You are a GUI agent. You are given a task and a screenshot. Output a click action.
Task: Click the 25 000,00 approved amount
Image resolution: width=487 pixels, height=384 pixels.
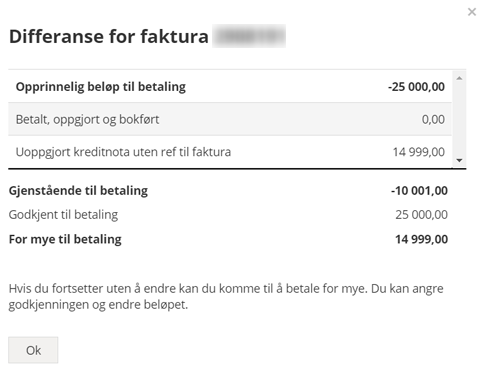422,215
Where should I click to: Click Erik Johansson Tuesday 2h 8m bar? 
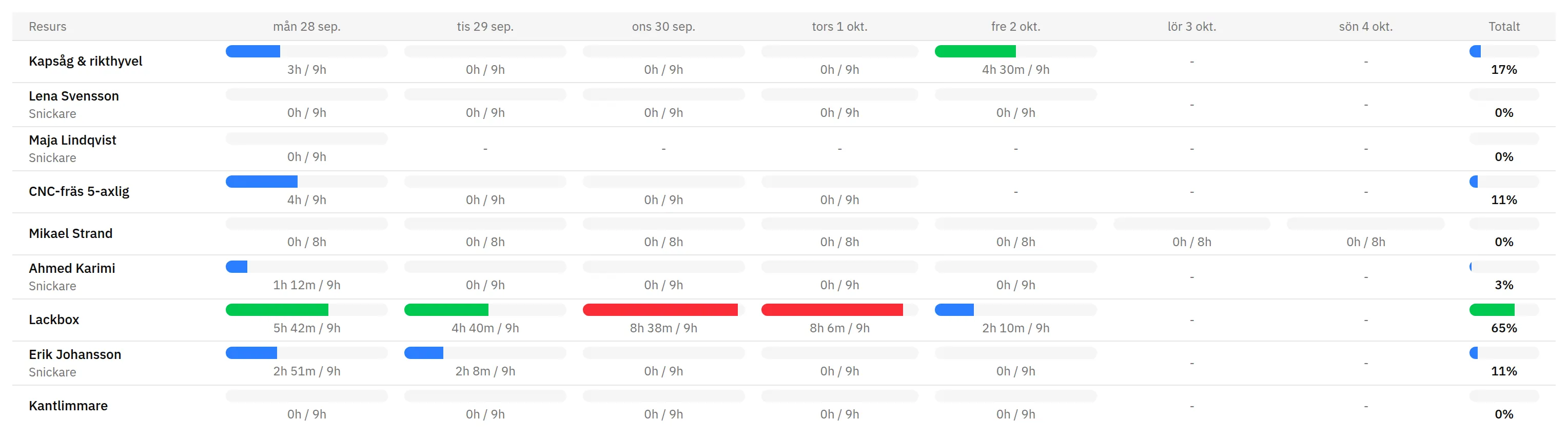coord(424,353)
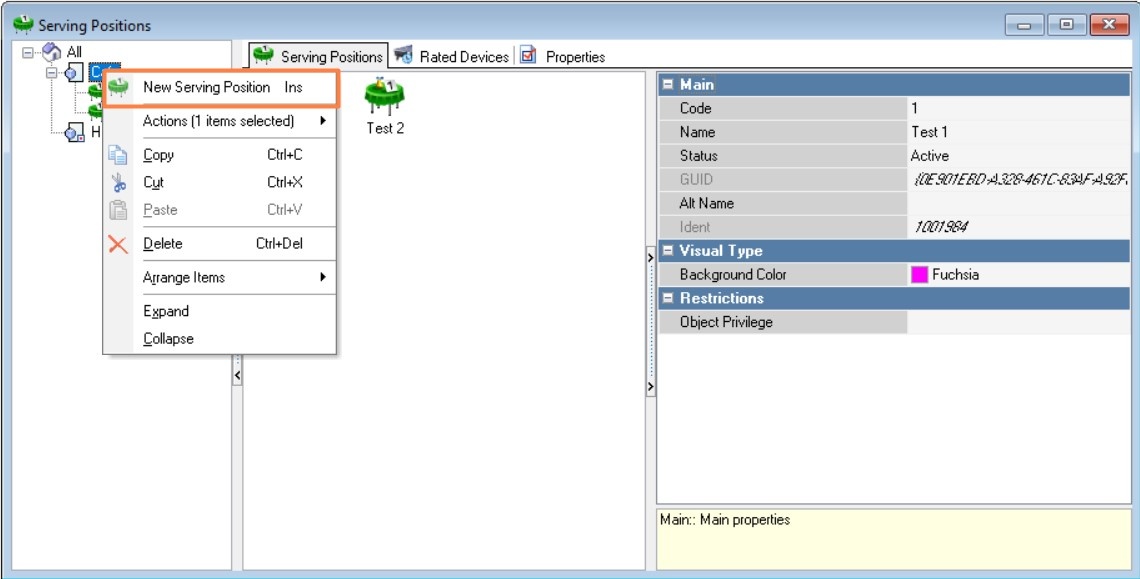Switch to the Serving Positions tab

(317, 56)
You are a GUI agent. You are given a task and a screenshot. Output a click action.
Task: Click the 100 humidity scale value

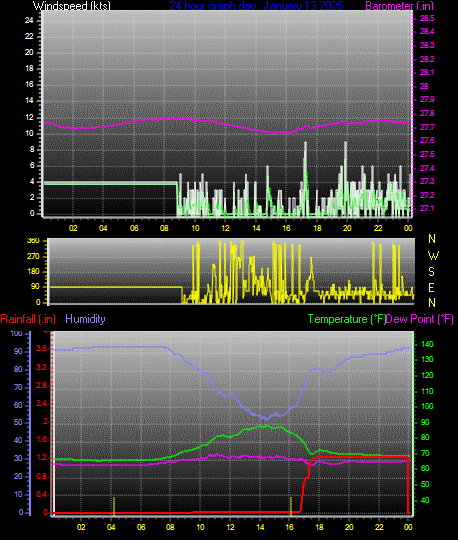coord(17,333)
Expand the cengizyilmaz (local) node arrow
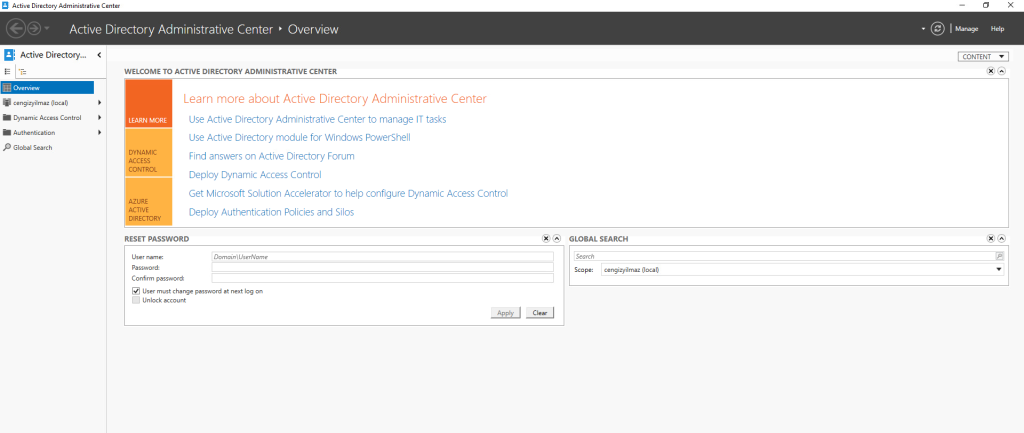1024x433 pixels. click(100, 103)
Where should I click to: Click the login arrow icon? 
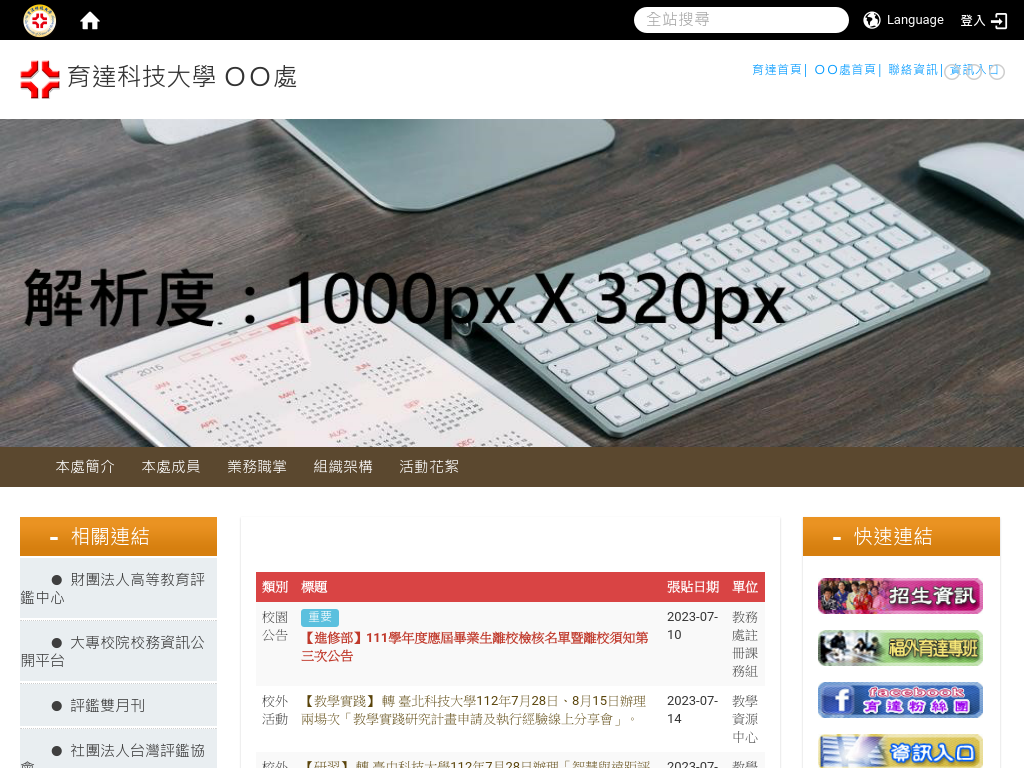click(999, 21)
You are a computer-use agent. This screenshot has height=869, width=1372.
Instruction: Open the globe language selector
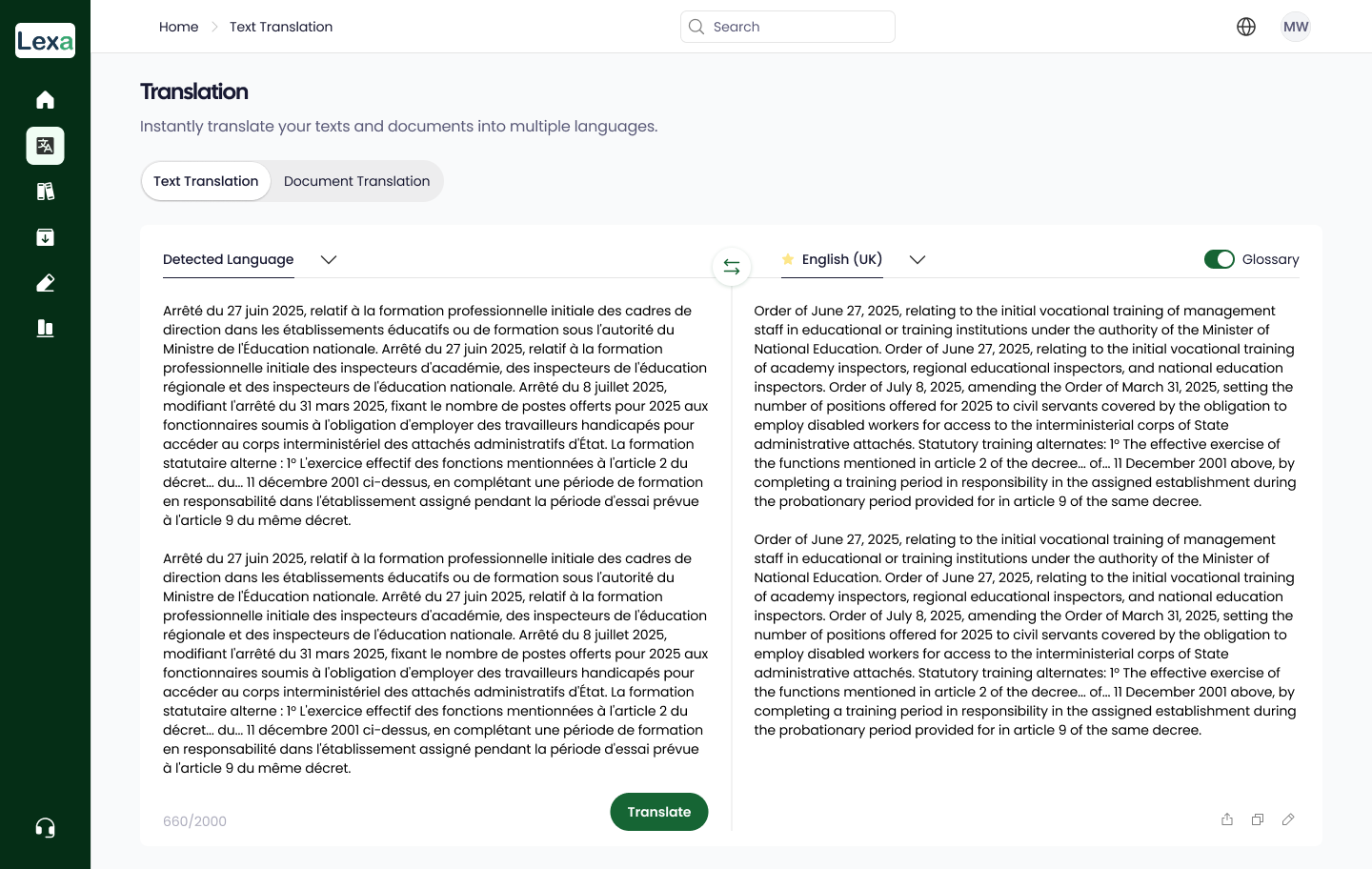tap(1246, 27)
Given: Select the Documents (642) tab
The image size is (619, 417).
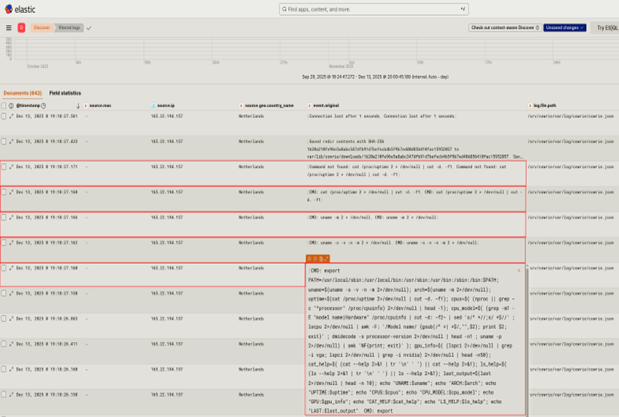Looking at the screenshot, I should click(x=22, y=93).
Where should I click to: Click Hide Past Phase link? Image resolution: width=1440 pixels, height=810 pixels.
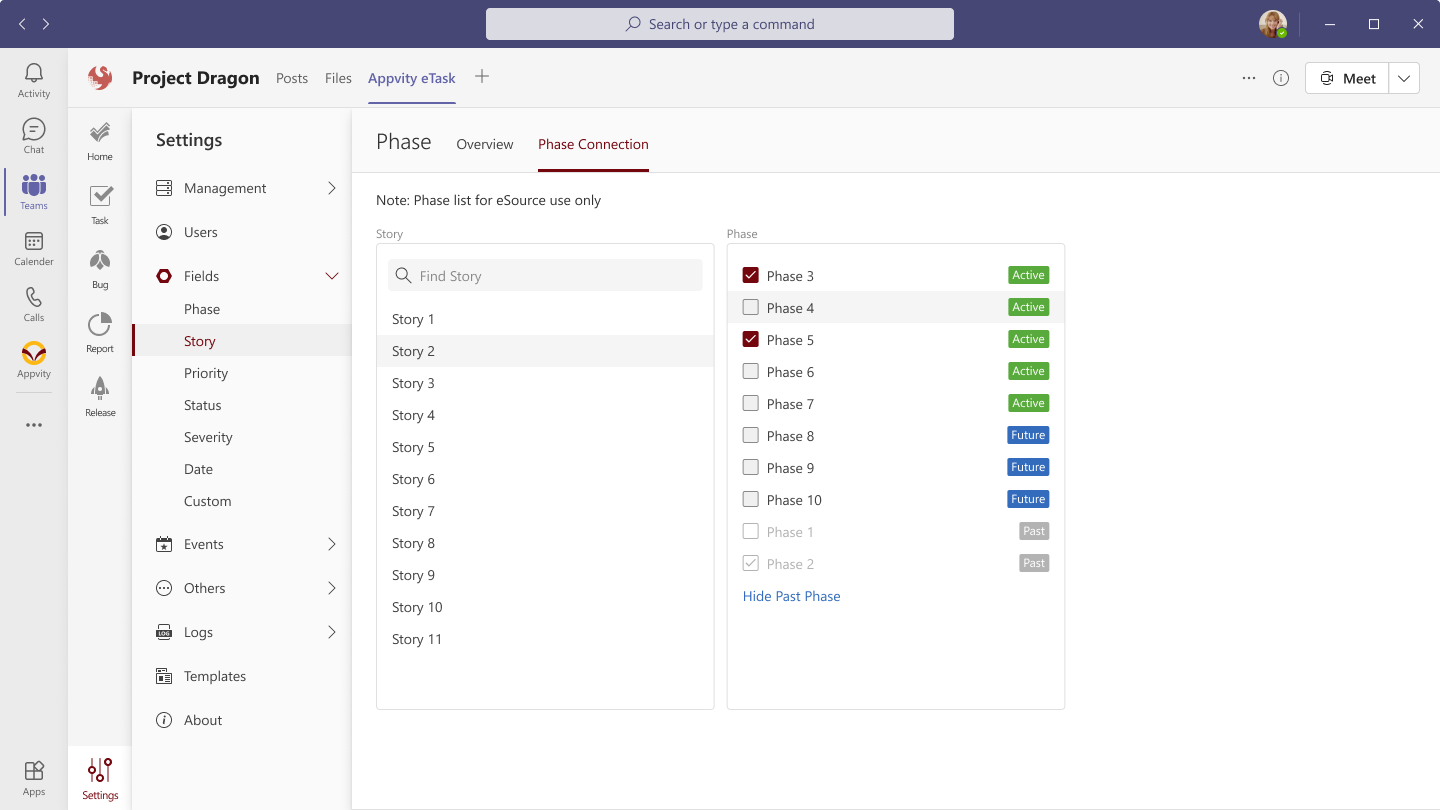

::::

* WHAT TO PRODUCE
Please output the lines of the records above from the one with "Instruction: Open the globe language selector" through the last, exactly as they appear and with both ends included; skip any pictures and add nothing.

* WRITTEN ANSWER
Instruction: Open the globe language selector
tap(1246, 27)
Given: Select the Documents (642) tab
The image size is (619, 417).
Looking at the screenshot, I should click(x=22, y=93).
Where should I click to: Click Hide Past Phase link? Image resolution: width=1440 pixels, height=810 pixels.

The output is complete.